HISTORY REPEATS ITSELF AS MEITUAN XIAO XIANG OPENS OFFLINE STORES
In 2019, I led a group of Dutch supermarket entrepreneurs on a ChinaTechTrip tour to China. One afternoon, I showed them three supermarkets that China’s leading internet companies had launched:
▶️ Hema (Freshippo) by Alibaba
▶️ 7Fresh by Jingdong (JD)
▶️ Xiao Xiang (Ella) by Meituan
7Fresha and Xiao Xiang (literally ‘little elephant’) were clearly ‘inspired’ by Hema. But while the 7Fresh store at Dazu Plaza impressed the group, they were less enthusiastic about Xiao Xiang, which felt like a ‘poor man’s Hema’. Like Hema, it had a variety of seafood swimming in basins and offered home delivery through its app. But compared to Hema, it all just looked a bit shabby in the store.

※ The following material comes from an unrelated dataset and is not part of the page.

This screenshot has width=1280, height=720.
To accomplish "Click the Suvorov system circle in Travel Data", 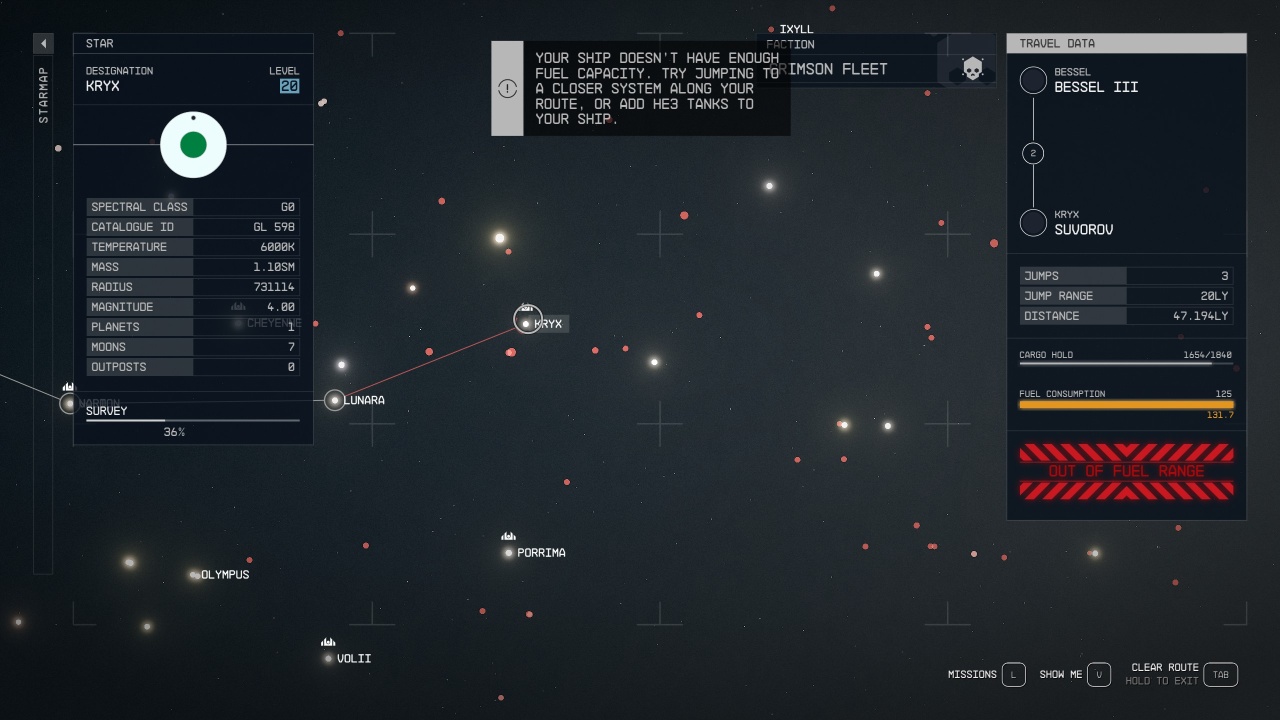I will (x=1033, y=222).
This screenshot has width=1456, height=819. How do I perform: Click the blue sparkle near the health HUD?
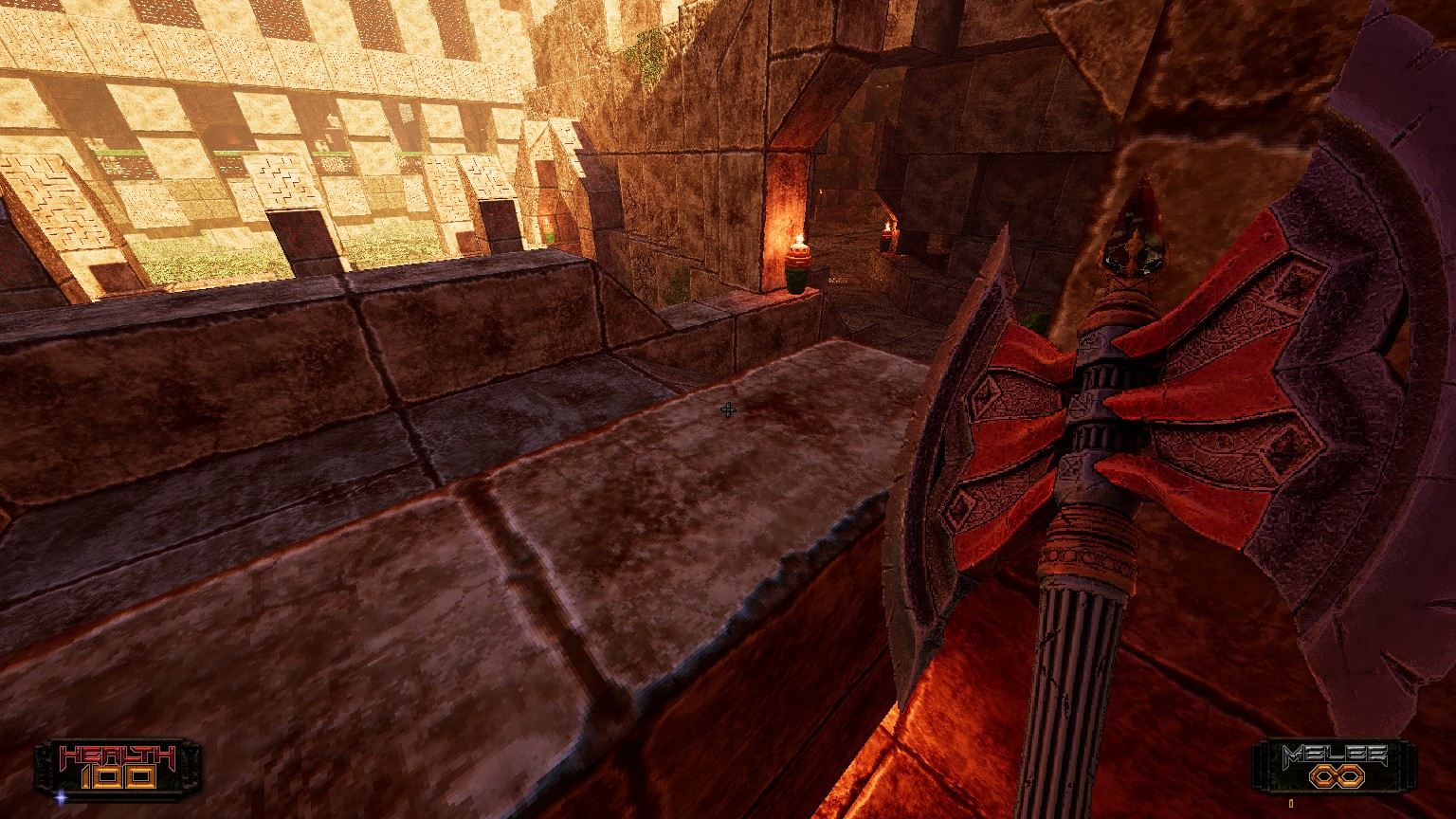[x=61, y=797]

Meituan had limited offline management capabilities and misjudged the scale of demand. Therefore, it wasn’t a big surprise when the seven Xiao Xiang (Ella) stores disappeared one by one.
The logo with the little elephant survived in the emblem of Meituan Maicai, Meituan’s grocery delivery store that uses a front-end warehouse approach, like its main competitor Dingdong Maicai. More recently, Meituan Maicai was rebranded to Meituan Xiao Xiang, resurrecting the name of the former offline supermarkets.
Instant retail in China is in full motion. JD launched a food delivery service to enhance the density of its instant retail offerings (I recently published an extensive report on the topic on Tech Buzz China). Fresh and Hema are both opening front-end warehouses, replicating the 'large store + cloud warehouse' model of Sam’s Club. In the front-end warehouse model, consumers place orders through an app and receive their purchases home-delivered within 30-60 minutes.
And now we have come full circle again, as Meituan, which already has front-end warehouses, is planning to open Xiao Xiang offline stores. The business models are converging and getting more homogenous.
Over the past few years, Xiao Xiang has established a strong brand and presence in the grocery delivery market. It is number 1 in the pure front-end warehouse market, with a 30 billion annual GMV. However, it is not fully profitable yet and is now giving offline another try to create an additional income channel.
This time, Meituan is not benchmarking the large Hema Fresh supermarkets (targeting the middle class) but Alibaba's Hema NB (formerly Hema Outlet) supermarkets (targeting the so-called ‘sinking market’ of lower-income cities and urban regions). Xiao Xiang now wants to utilise the supply chain it has built for the front-end warehouses to offer a good selection at low prices through such stores. But Meituan still misses the experience of offline business, so it has started a recruitment drive.
It remains to be seen if Meituan will succeed this time around. Who knows, after more than six years, I might soon be taking foreigners to a Xiao Xiang store again …
Pictures are of the former incarnation of Xiao Xiang.